- _RECORDS SUPPLIED_:

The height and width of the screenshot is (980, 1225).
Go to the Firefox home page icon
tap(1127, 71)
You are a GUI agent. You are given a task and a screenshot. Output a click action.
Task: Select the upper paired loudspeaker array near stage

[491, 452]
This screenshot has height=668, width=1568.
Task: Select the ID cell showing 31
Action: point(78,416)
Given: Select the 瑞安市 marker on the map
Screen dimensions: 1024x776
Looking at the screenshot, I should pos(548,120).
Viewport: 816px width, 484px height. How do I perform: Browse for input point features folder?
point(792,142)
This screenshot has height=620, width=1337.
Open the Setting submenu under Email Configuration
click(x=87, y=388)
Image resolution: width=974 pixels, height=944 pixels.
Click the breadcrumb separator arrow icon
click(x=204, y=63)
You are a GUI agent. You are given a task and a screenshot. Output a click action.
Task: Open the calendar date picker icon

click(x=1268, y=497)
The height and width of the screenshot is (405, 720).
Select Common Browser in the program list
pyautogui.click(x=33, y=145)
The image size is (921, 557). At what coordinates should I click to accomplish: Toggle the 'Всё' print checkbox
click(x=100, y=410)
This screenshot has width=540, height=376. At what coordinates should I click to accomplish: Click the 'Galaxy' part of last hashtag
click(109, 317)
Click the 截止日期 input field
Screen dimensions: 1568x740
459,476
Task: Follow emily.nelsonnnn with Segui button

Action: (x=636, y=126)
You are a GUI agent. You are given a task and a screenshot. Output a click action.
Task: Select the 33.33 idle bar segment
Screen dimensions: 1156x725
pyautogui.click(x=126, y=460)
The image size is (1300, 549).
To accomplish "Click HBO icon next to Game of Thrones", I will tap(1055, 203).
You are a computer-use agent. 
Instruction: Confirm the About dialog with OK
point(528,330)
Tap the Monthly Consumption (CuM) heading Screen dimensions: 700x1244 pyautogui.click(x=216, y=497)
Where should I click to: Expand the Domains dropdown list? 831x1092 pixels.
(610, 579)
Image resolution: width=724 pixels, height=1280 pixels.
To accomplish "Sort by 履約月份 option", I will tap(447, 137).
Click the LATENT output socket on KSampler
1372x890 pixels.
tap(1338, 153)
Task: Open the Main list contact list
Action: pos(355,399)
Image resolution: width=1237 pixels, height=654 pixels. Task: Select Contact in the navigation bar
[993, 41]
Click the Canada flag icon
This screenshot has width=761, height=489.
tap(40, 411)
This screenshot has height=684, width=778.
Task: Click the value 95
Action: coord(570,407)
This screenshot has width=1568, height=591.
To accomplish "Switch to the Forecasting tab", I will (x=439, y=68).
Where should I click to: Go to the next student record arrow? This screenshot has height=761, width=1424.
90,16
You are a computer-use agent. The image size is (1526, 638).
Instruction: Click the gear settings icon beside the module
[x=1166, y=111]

- _TASK BRIEF_: Return each line of the material above in which the string "computer" appears.

- _EXERCISE RESULT_:
You are a computer-use agent. 
You are a computer-use agent. The image size is (1526, 638).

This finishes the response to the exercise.